TRECHO SELECIONADO —
....

Em decisão unânime, os ministros consideraram ser inviável a ação de
improbidade ajuizada exclusivamente contra a sociedade e seus diretores.
Para eles, além de não ser possível enquadrá-los no conceito de agente
público da LIA, a configuração do ilícito dependeria da participação de
pessoa integrante da estrutura administrativa.
“No tocante à legitimidade passiva na ação de improbidade, a
responsabilização do particular pela prática de ato de improbidade
depende da circunstância de ter participado, concorrido ou se
beneficiado de ilícito da mesma natureza praticado por agente público,
nos termos do artigo 3º da Lei 8.429”, afirmou o relator do recurso da
empresa, ministro Og Fernandes.

....

DADOS REGISTRADOS —
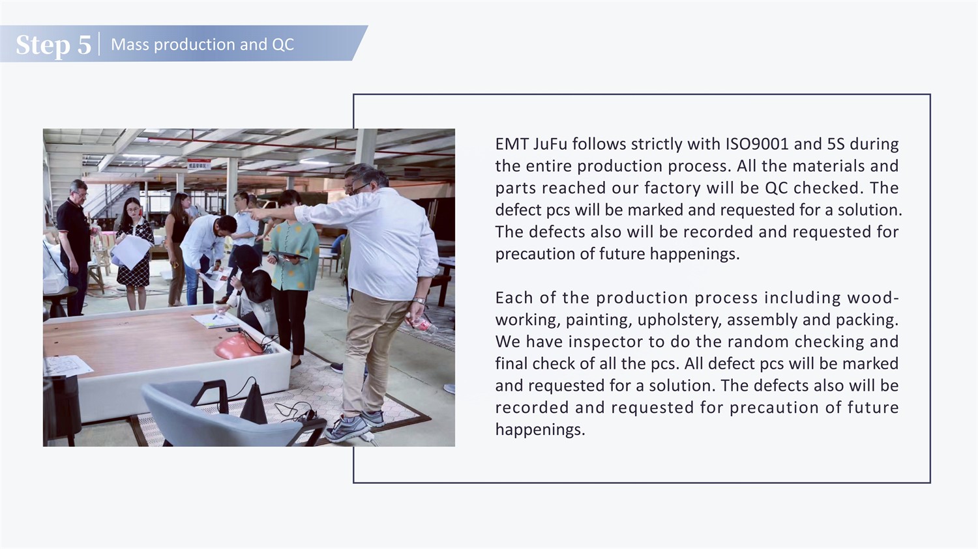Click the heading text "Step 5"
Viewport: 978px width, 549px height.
[53, 44]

....

INSTRUÇÕES —
[a] No trecho sobre a ação de improbidade, quem foi o relator do recurso da empresa?
[b] Segundo o trecho sobre a ação de improbidade, por que os ministros consideraram inviável a ação ajuizada apenas contra a sociedade e seus diretores? Responda em até três frases.
[c] Por favor, dê continuidade ao trecho sobre a ação de improbidade a partir da última frase apresentada.
Os dados não têm relação com o trecho sobre a ação de improbidade.

RESULTADOS DO EXERCÍCIO —
[a] O ministro Og Fernandes.

[b] Os ministros entenderam que a sociedade e seus diretores não podiam ser enquadrados no conceito de agente público da LIA. Além disso, a configuração do ilícito dependeria da participação de uma pessoa integrante da estrutura administrativa.

[c]
Exceções
O ministro considerou que a mera execução de serviço público de
coleta de lixo não caracteriza o contratado e, por consequência, seus
diretores como agentes públicos. “As possibilidades de considerar agente
público na esfera privada são excepcionais, sendo limitadas pela Lei
8.429 aos atos praticados nas entidades que recebam recursos de ente
público para sua criação ou custeio – o que não inclui verba referente à
remuneração contratual”, afirmou.
Og Fernandes explicou que o conceito de agente público por
equiparação, para responder à ação de improbidade, alcança quem exerce –
ainda que transitoriamente ou sem remuneração, por eleição, nomeação,
designação, contratação ou qualquer outra forma de investidura ou
vínculo – mandato, cargo, emprego ou função nas entidades descritas no artigo 1º da LIA.
Apesar disso, nada impede, disse o relator, que se busque a responsabilização dos particulares por outros meios legais.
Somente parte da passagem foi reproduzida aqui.